La extracción de agua potable de la mina Jaimina y su posterior bombeo hasta los depósitos generales de Caravia Alta y Caravia Baja supondrá un coste de 240.000 euros y garantizará el suministro «a la población actual, y a mucha más de la que habrá nunca en el municipio». El alcalde de Caravia, el socialista Pablo García Pando, daba ayer a conocer los datos presupuestarios del proyecto ideado por el Ayuntamiento, y adelantado el pasado 2 de noviembre por EL COMERCIO, cuyo fin será aprovechar el agua que la empresa Minersa extrae del interior de esta explotación para el suministro de la población.
El Ejecutivo local también aprovechó ayer la visita de la titular de Presidencia para solicitar el apoyo económico de su departamento para la ejecución de esta obra, que consistiría en la construcción de un pequeño depósito de decantación en las inmediaciones de la mina y un sistema de bombeo que permita trasladar el suministro hasta los acopios de Caravia Baja y Caravia Alta.

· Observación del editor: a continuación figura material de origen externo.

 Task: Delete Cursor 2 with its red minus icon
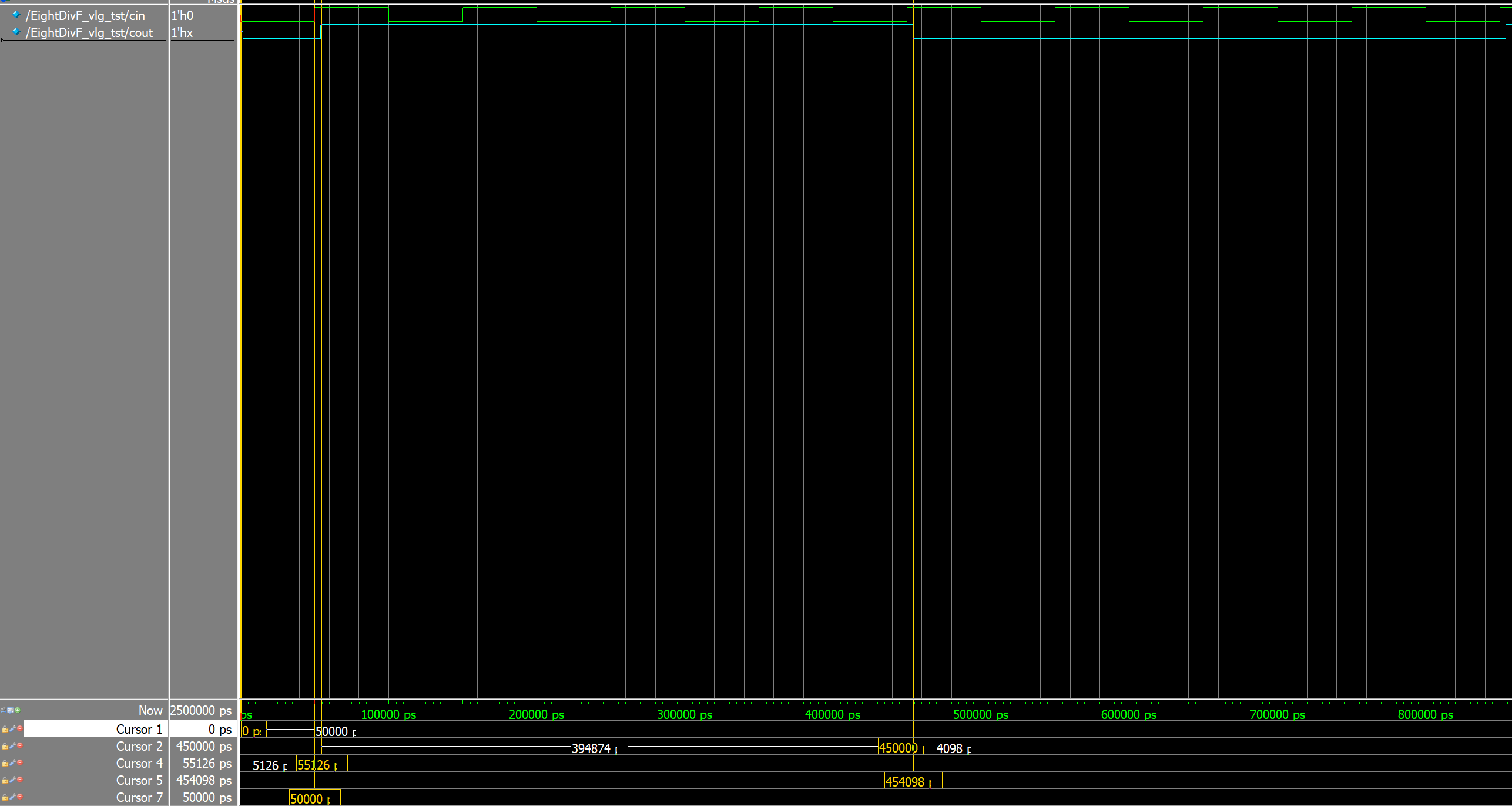click(20, 745)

La propuesta municipal fue bien recibida por María José Ramos, que se comprometió a estudiar el proyecto para su posterior financiación. «Vamos a estudiarlo. Se trata de una obra importante económicamente, pero merece la pena, ya que servirá para garantizar que los depósitos del municipio tengan suficiente agua», declaró Ramos, quien evitó en todo momento manifestar un compromiso más contundente con esta actuación. «Lo vamos a estudiar para que, cuando digamos que sí, queramos decir que nos ponemos a ello. Espero dar rápidamente una respuesta al alcalde», contestó.
Análisis de agua
El Ayuntamiento de Caravia, por su parte, ya ha adelantado algunos trámites paralelos para el desarrollo de esta obra. De hecho, el Gobierno local dispone de varios análisis realizados por el departamento de Farmacología del Hospital de Arriondas que confirman que es apta para el consumo, a falta de cloración, ya que procede de los mismos manantiales que la que se viene consumiendo hasta el momento.
Además, según explicaron ayer tanto el alcalde de Caravia como la consejera, «la mayor parte del conducto que comunicará la mina con el depósito de Caravia Alta ya está construido», pues transcurre bajo de la acera ayer inaugurada.
Con esta importante obra, el Consistorio de Caravia da por solucionado cualquier problema de suministro de agua para los próximos años y responde a la prescripción realizada por la Comisión de Urbanismo y Ordenación del Territorio de Asturias (CUOTA) sobre el planeamiento municipal, en la que se advertía de la necesidad de especificar los recursos hídricos de los que dispone el concejo de Caravia para hacer frente a su futuro desarrollo urbanístico.